Data to use:
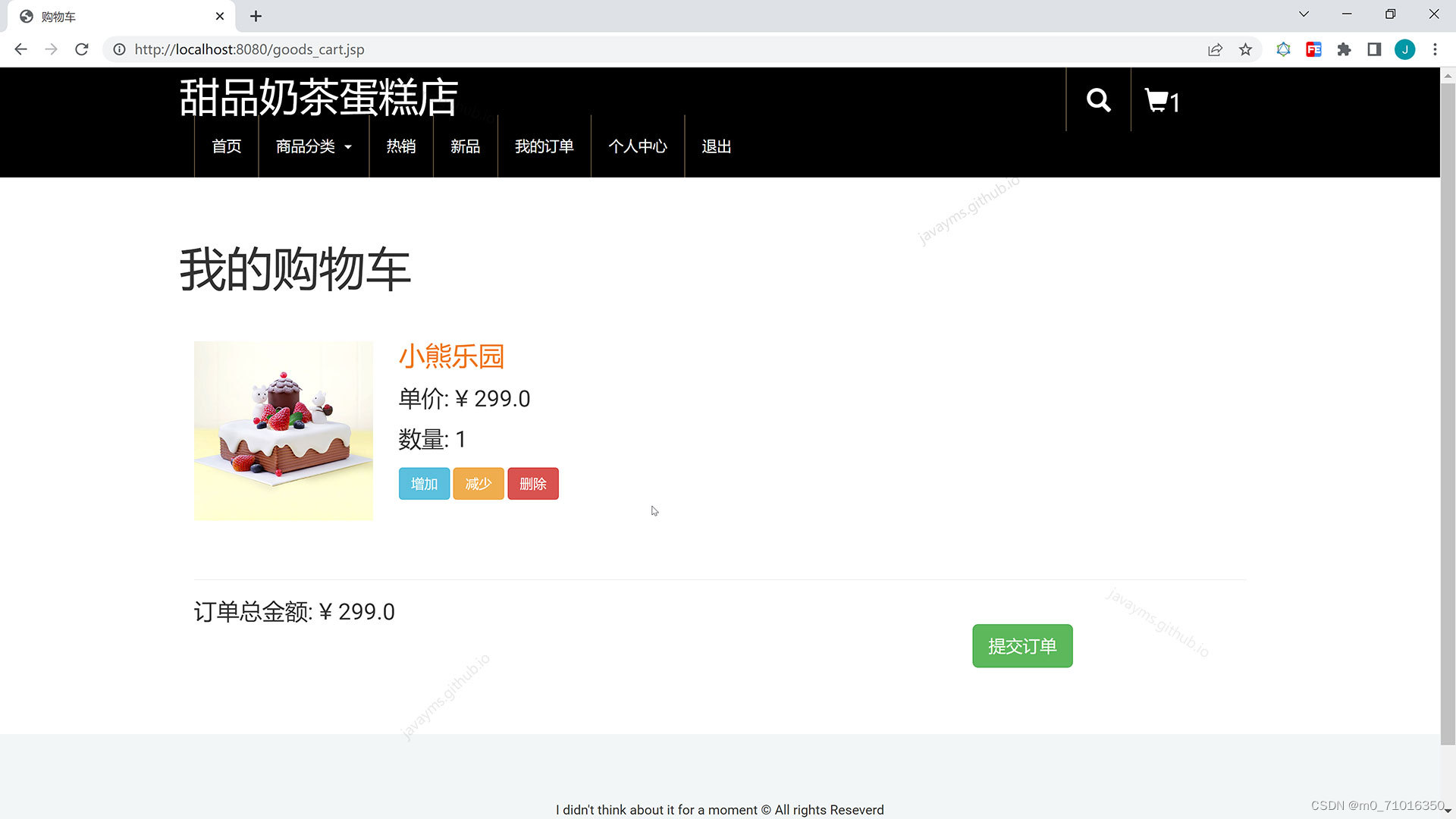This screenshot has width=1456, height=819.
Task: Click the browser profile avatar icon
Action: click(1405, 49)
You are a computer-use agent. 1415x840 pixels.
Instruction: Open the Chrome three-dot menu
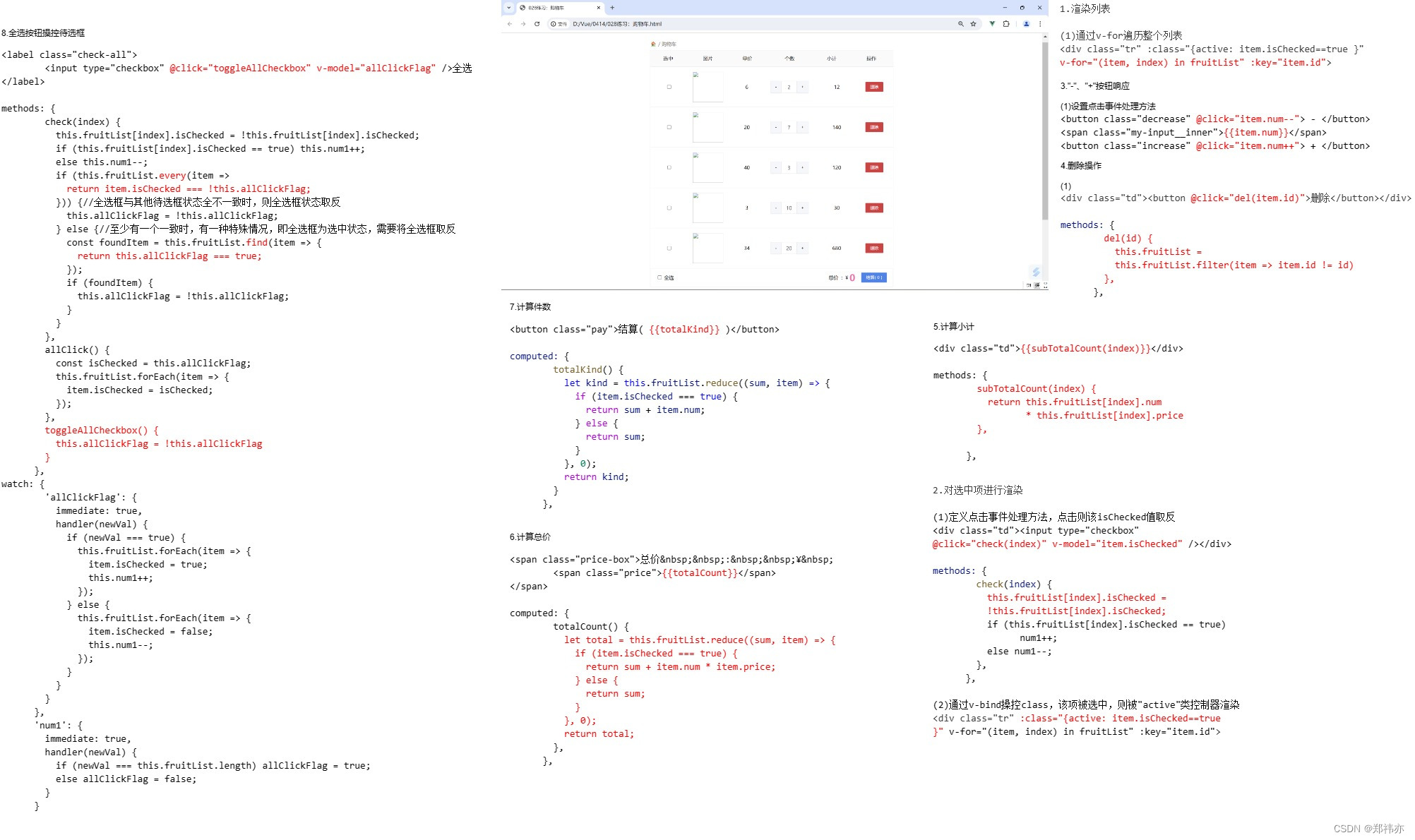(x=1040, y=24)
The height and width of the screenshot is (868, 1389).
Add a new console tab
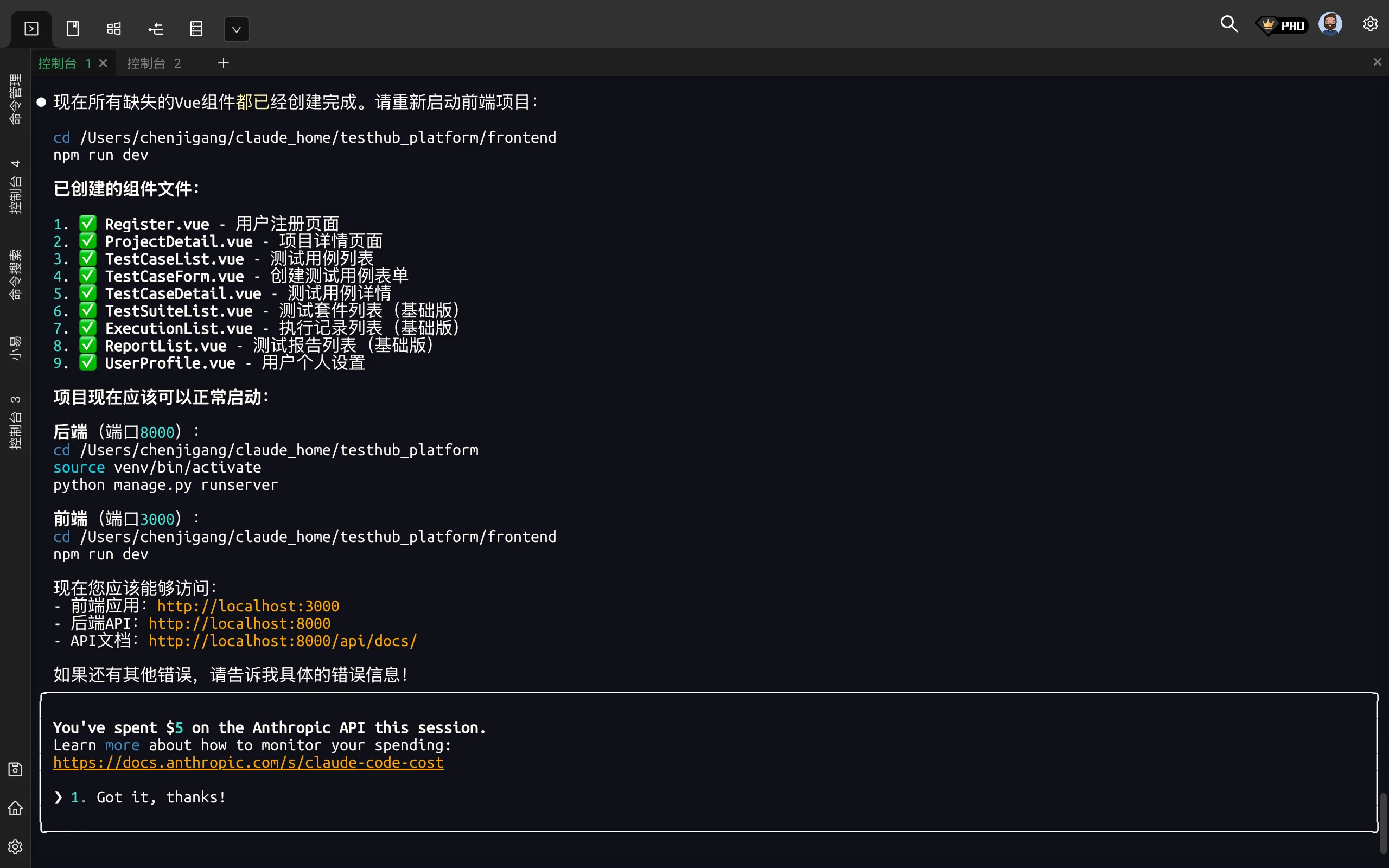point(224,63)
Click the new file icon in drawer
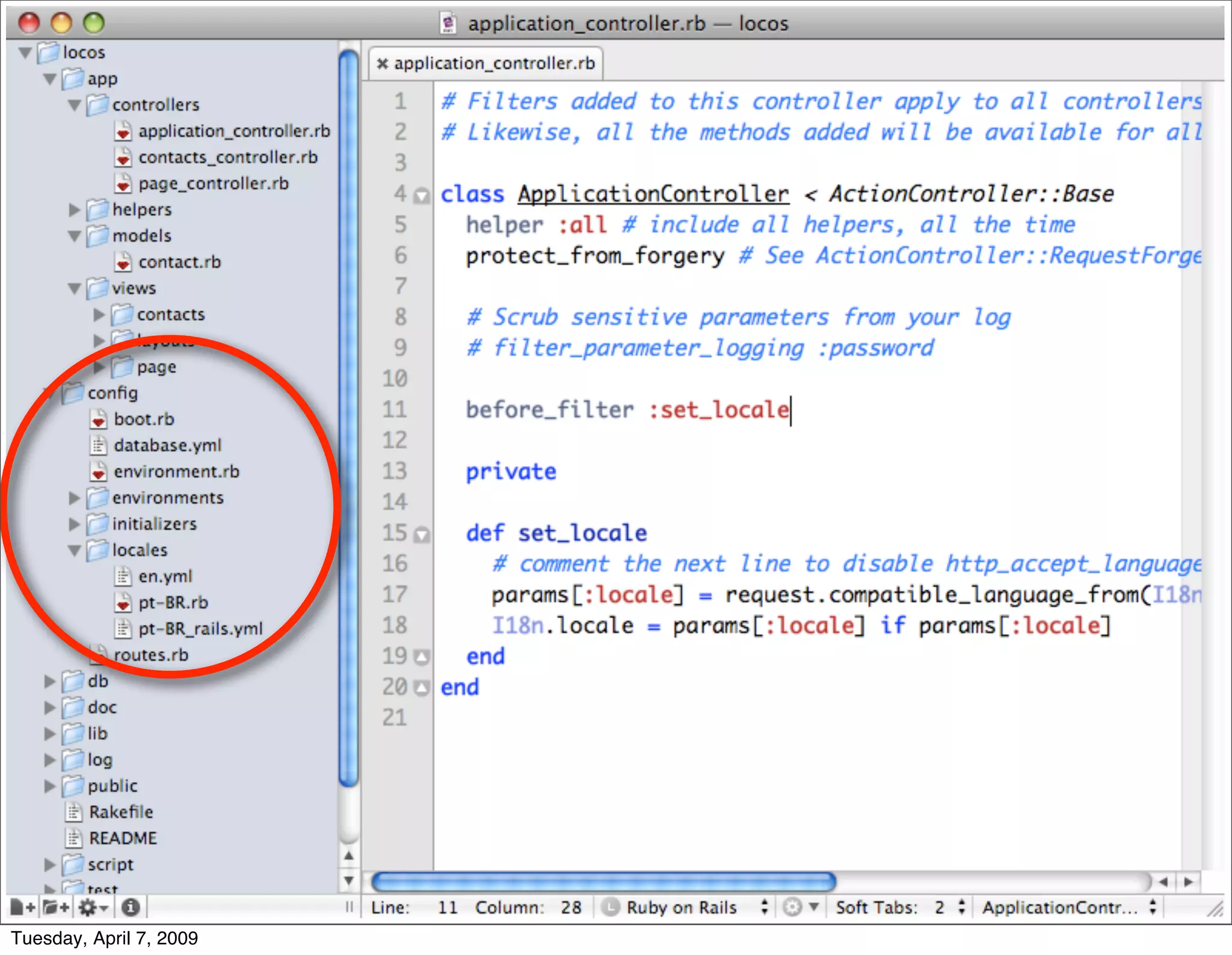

The task:
Can you quote exactly, and only, the lines from the one containing "The height and" through the last line of the records above, keeping both ends and leaving out any pictures?

Task result:
The height and width of the screenshot is (868, 1389).
Add a new console tab
point(224,63)
Click the new file icon in drawer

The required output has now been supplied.